Eat and drink and love they tell us, for to-morrow we may die,
Buy experience — and we bought it — we’re experienced, you and I.’
Then, with a weary movement of his hand across his brow:
‘The death of such philosophy’s the death I’m dying now.
Pull yourself together, Peter; ’tis the dying wish of Joe
That the business world shall honour Peter Anderson and Co.

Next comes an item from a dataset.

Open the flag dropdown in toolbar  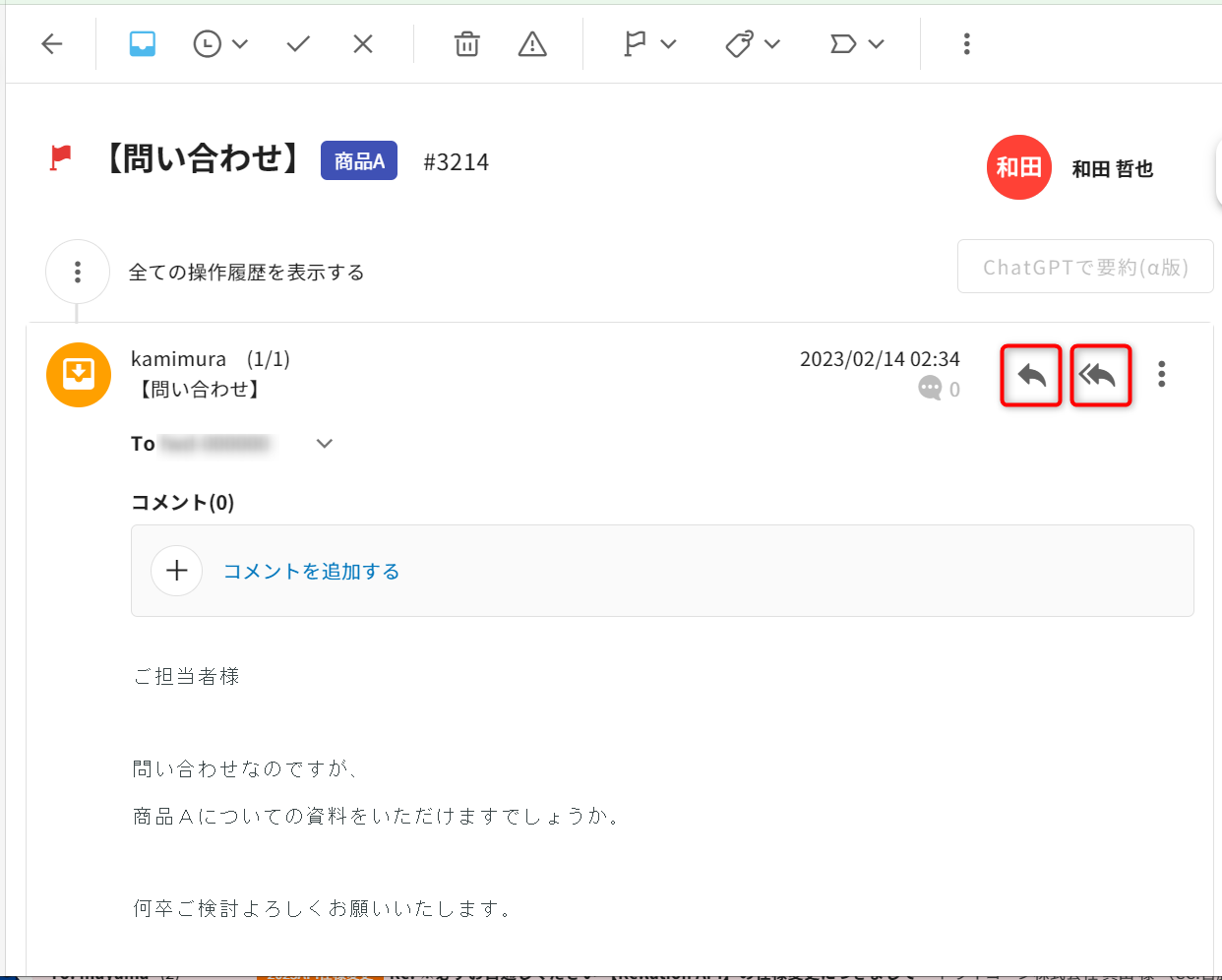point(650,43)
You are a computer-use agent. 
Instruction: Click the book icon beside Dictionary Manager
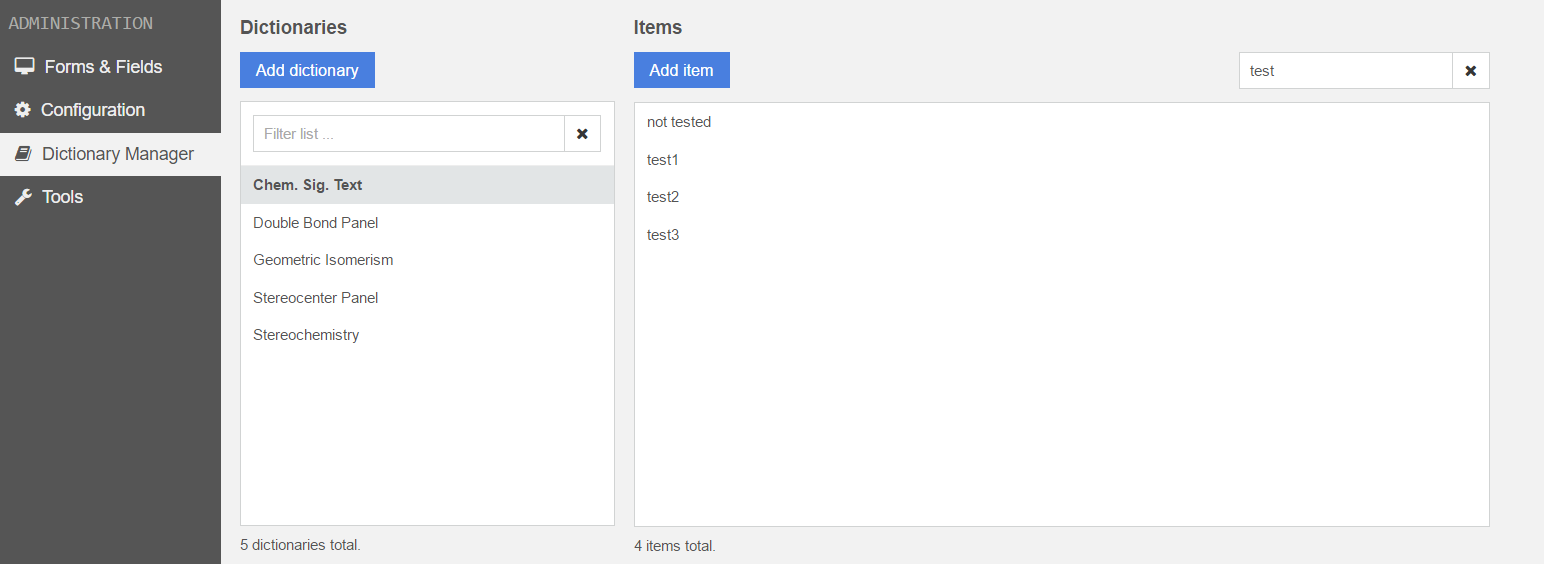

‘When you feel your life is sinking in a dull and useless course,
And begin to find in drinking keener pleasure and remorse —
When you feel the love of leisure on your careless heart take holt,
Break away from friends and pleasure, though it give your heart a jolt.
Shun the poison breath of cities — billiard-rooms and private bars,
Go where you can breathe God’s air and see the grandeur of the stars!
Find again and follow up the old ambitions that you had —
See if you can raise a drink, old man, I’m feelin’ mighty bad —
Hot and sweetened, nip o’ butter — squeeze o’ lemon, Pete,’ he sighed.
And, while Peter went to fetch it, Joseph went to sleep — and died
With a smile — anticipation, maybe, of the peace to come,
Or a joke to try on Peter — or, perhaps, it was the rum.

. . . . .

Peter staggered, gripped the table, swerved as some old drunkard swerves —
At a gulp he drank the toddy, just to brace his shattered nerves.
It was awful, if you like. But then he hadn’t time to think —
All is nothing! Nothing matters! Fill your glasses — dead man’s drink.

. . . . .

Yet, to show his heart was not of human decency bereft,
Peter paid the undertaker. He got drunk on what was left;
Then he shed some tears, half-maudlin, on the grave where lay the Co.,
And he drifted to a township where the city failures go.
Where, though haunted by the man he was, the wreck he yet might be,
Or the man he might have been, or by each spectre of the three,
And the dying words of Joseph, ringing through his own despair,
Peter ‘pulled himself together’ and he started business there.

But his life was very lonely, and his heart was very sad,
And no help to reformation was the company he had —
Men who might have been, who had been, but who were not in the swim —
‘Twas a town of wrecks and failures — they appreciated him.
They would ask him who the Co. was — that queer company he kept —
And he’d always answer vaguely — he would say his partner slept;
That he had a ‘sleeping partner’ — jesting while his spirit broke —
And they grinned above their glasses, for they took it as a joke.
He would shout while he had money, he would joke while he had breath —
No one seemed to care or notice how he drank himself to death;
Till at last there came a morning when his smile was seen no more —
He was gone from out the office, and his shingle from the door,
And a boundary-rider jogging out across the neighb’ring run
Was attracted by a something that was blazing in the sun;
And he found that it was Peter, lying peacefully at rest,
With a bottle close beside him and the shingle on his breast.
Well, they analysed the liquor, and it would appear that he
Qualified his drink with something good for setting spirits free.
Though ’twas plainly self-destruction — ”twas his own affair,’ they said;
And the jury viewed him sadly, and they found — that he was dead.